Le résultat de notre travail est palpable. Tout ce qu’on fait a un sens, on l’observe par le retour des participants. Je n’oublierai jamais cet appel d’une résidente à qui le Prof. Couturier avait enseigné une manœuvre obstétricale qu’elle a pu expérimenter avec succès peu après. “Ça marche!”, m’avait-elle dit avec enthousiasme.

Dans ce contexte de formation sur le terrain, la possibilité de recueillir et d’intégrer les savoirs d’expérience des résidents et résidentes est une source de valorisation pour ces personnes ainsi que des facteurs de motivation et d’engagement déterminants auxquels s’ajoute la satisfaction de servir la communauté.

Enfin, constate Drissa Sidibé, la mise en place d’un plan d’amélioration continue de la gestion du D.E.S. en MF/MC est une autre innovation dont bénéficiera grandement le comité de direction.

L’équipe malienne développe ses propres stratégies innovantes pour surmonter les difficultés rencontrées. Ainsi, afin d’optimiser leur pratique, les encadreurs et encadreuses terrain ont créé une communauté de pratique virtuelle qui facilite leurs échanges. Drissa Sidibé participe à une tournée de méta supervision qui a pour effet, observe-t-il, de renforcer la motivation sur le terrain. Enfin, les responsables des CSCom-U sont conviés ponctuellement à Bamako pour des rencontres destinées à dégager des solutions aux problèmes soulevés dans les stages.

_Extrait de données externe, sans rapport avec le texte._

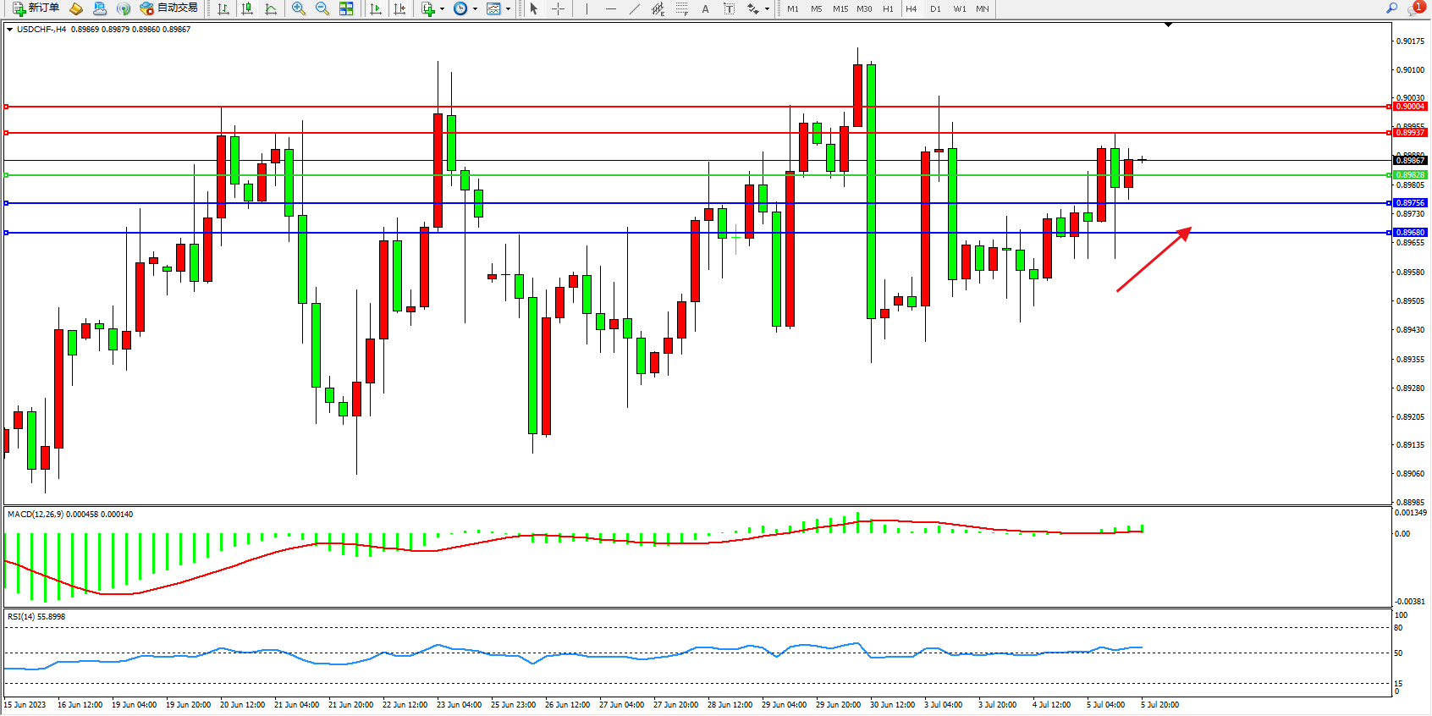Select the equidistant channel tool
1432x716 pixels.
coord(658,8)
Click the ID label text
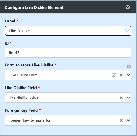The width and height of the screenshot is (137, 136). coord(7,43)
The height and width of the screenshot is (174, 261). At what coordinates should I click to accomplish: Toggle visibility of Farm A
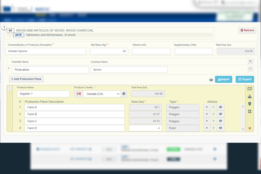pos(220,107)
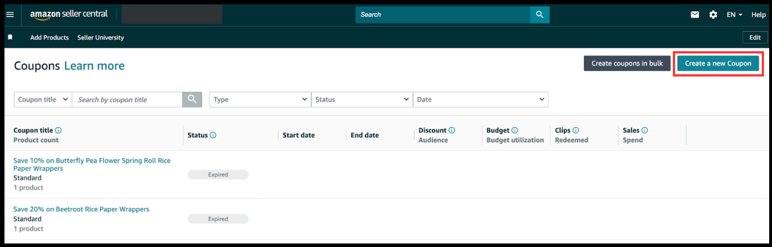This screenshot has width=772, height=247.
Task: Open Seller University from navigation bar
Action: pyautogui.click(x=101, y=38)
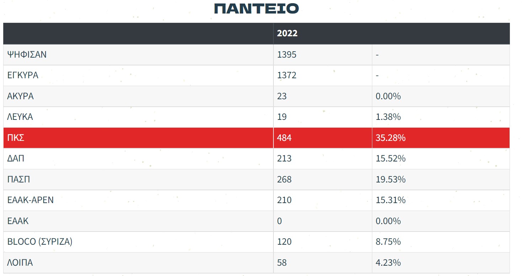522x276 pixels.
Task: Select the ΕΓΚΥΡΑ row label
Action: click(23, 75)
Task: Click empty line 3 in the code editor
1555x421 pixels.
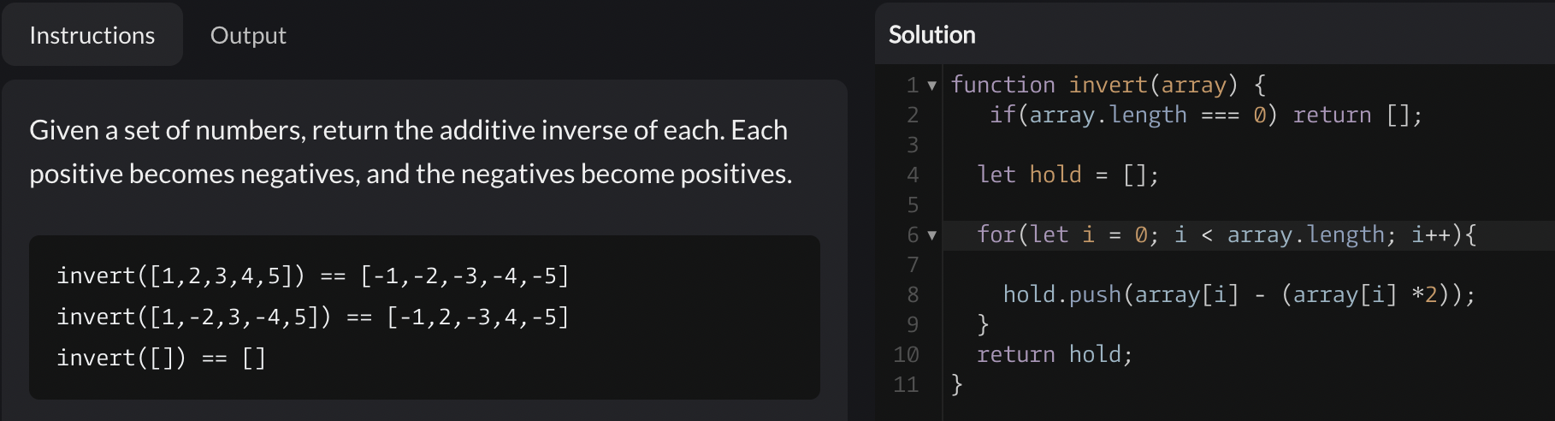Action: (x=1197, y=145)
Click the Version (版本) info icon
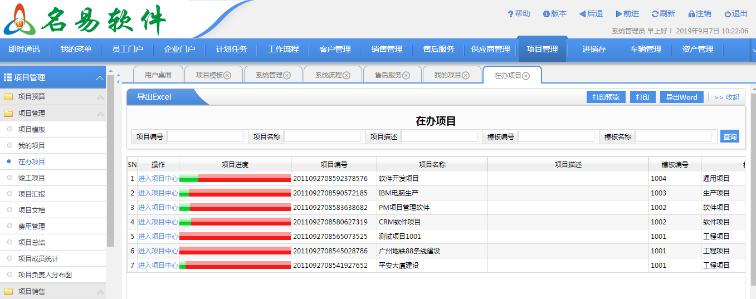Viewport: 756px width, 299px height. [x=547, y=14]
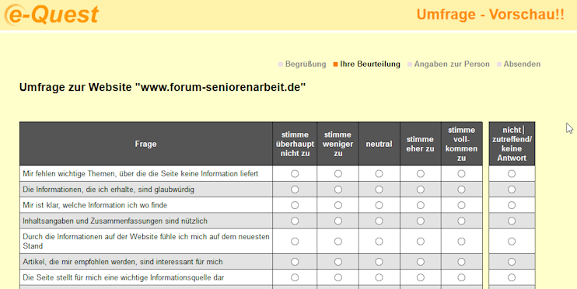Pick 'stimme weniger zu' for neuesten Stand statement
577x289 pixels.
[337, 241]
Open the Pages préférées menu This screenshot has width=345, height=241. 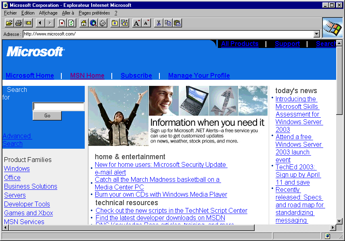94,13
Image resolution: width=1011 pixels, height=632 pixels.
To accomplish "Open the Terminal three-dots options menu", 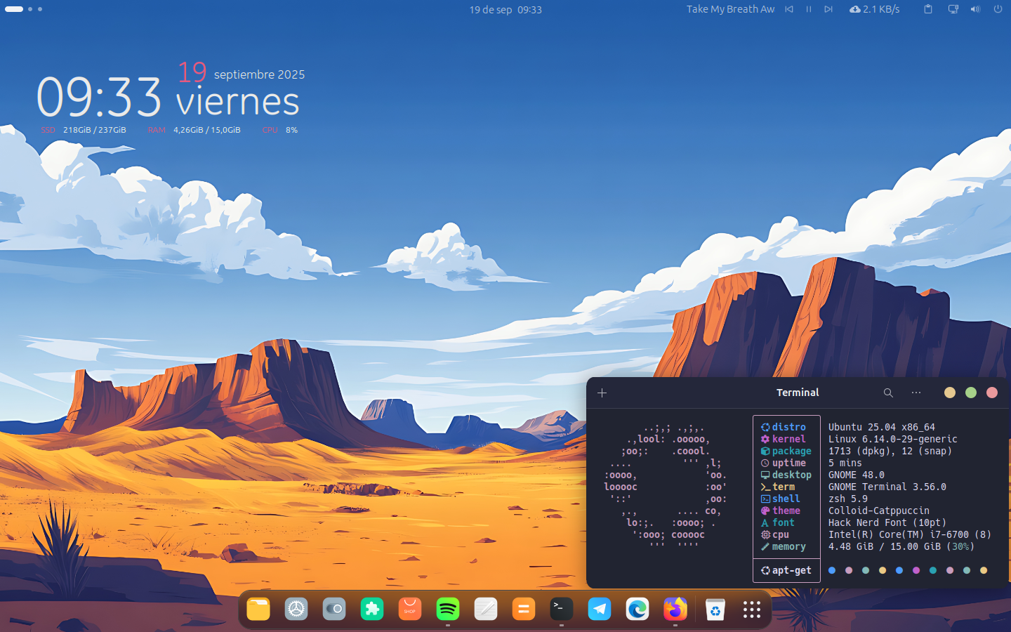I will pos(916,393).
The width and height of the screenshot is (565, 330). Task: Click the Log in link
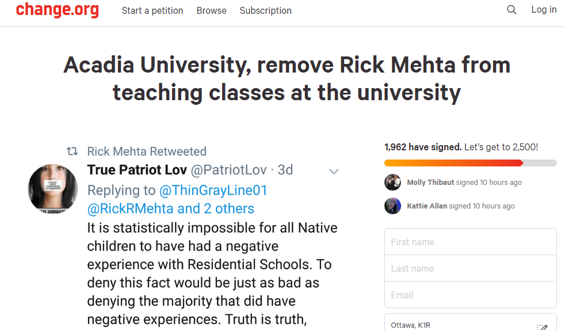(x=543, y=10)
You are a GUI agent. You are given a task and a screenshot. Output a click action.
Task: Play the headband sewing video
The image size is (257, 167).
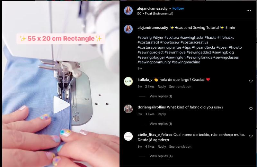[61, 105]
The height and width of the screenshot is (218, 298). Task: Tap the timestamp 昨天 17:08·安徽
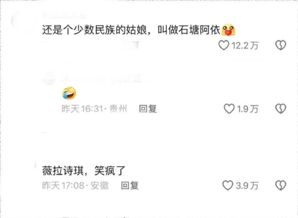point(76,186)
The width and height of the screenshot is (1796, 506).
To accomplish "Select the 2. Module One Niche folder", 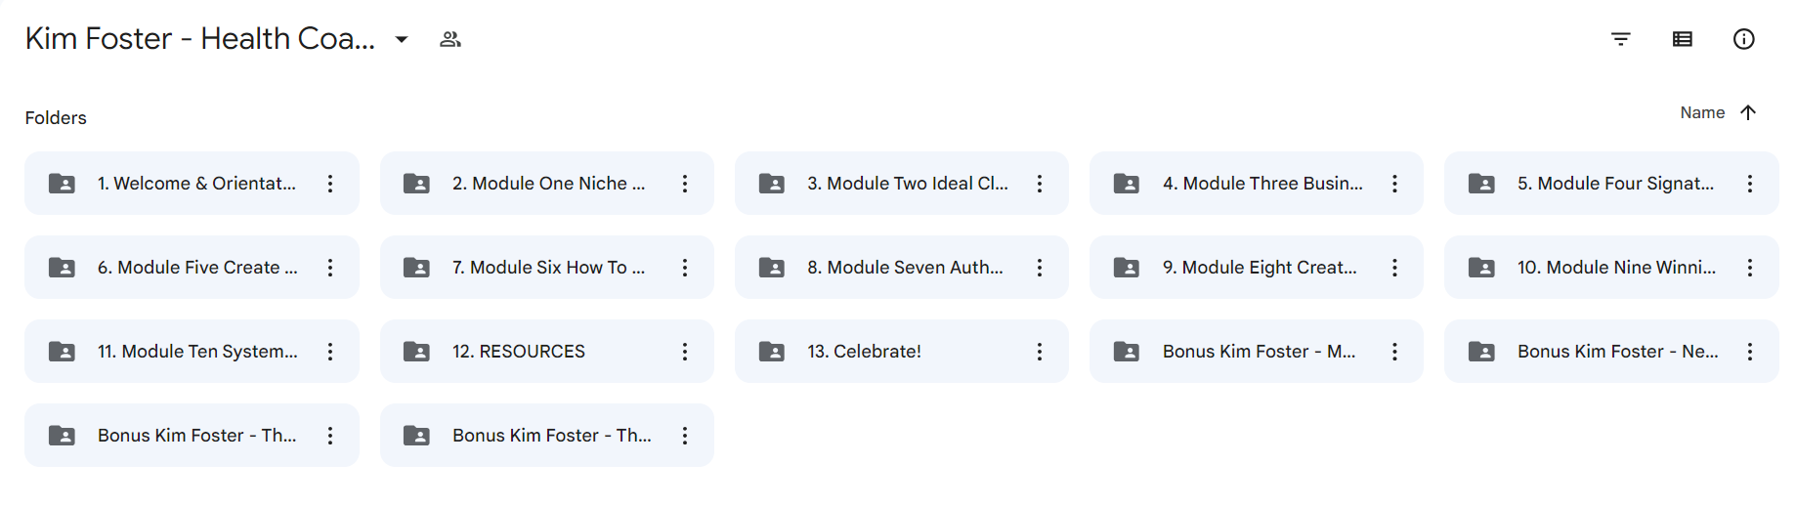I will click(547, 183).
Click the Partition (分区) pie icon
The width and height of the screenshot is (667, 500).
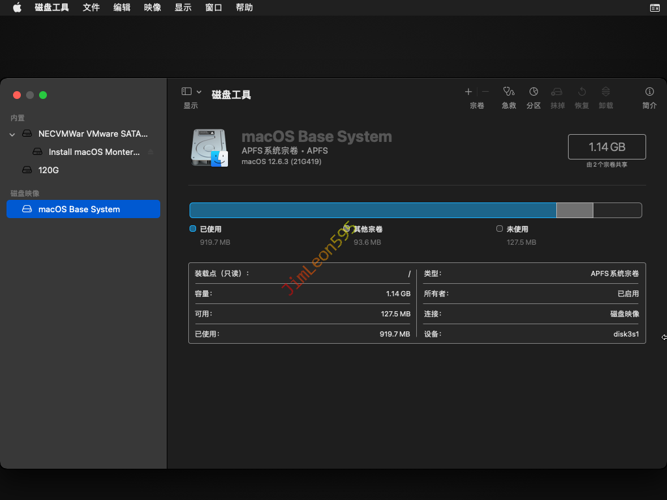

Les défis demeurent nombreux toutefois. L’insécurité prévalente dans le pays ne permet plus le séjour de stagiaires québécois, séjours qui étaient pourtant source de riches apprentissages de part et d’autre. Dr Sidibé insiste:

Nous devons développer des stratégies pour compenser cette perte, notamment par le recours aux nouvelles technologies de communication

Dr Drissa Sidibé en compagnie des Pr David-Martin Milot et Pre Ann Isabelle Grégoire au campus de Longueuil lors d’une mission de perfectionnement au Québec (Juin, 2023).
Dr Drissa Sidibé en compagnie des Pr David-Martin Milot et Pre Ann Isabelle Grégoire au campus de Longueuil lors d’une mission de perfectionnement au Québec (Juin, 2023).
Photo : Fournie

Il souhaite ardemment le maintien du partenariat avec l’équipe du CIDIS et l’Université de Sherbrooke qui a fait de lui un meilleur clinicien et un enseignant inspirant. D’autres doivent aussi en profiter.

« Former du personnel compétent pour soulager la communauté, tel est notre leitmotiv! », déclare-t-il fièrement avant de conclure : « Tant qu’on se sent utiles, on est prêts à continuer ».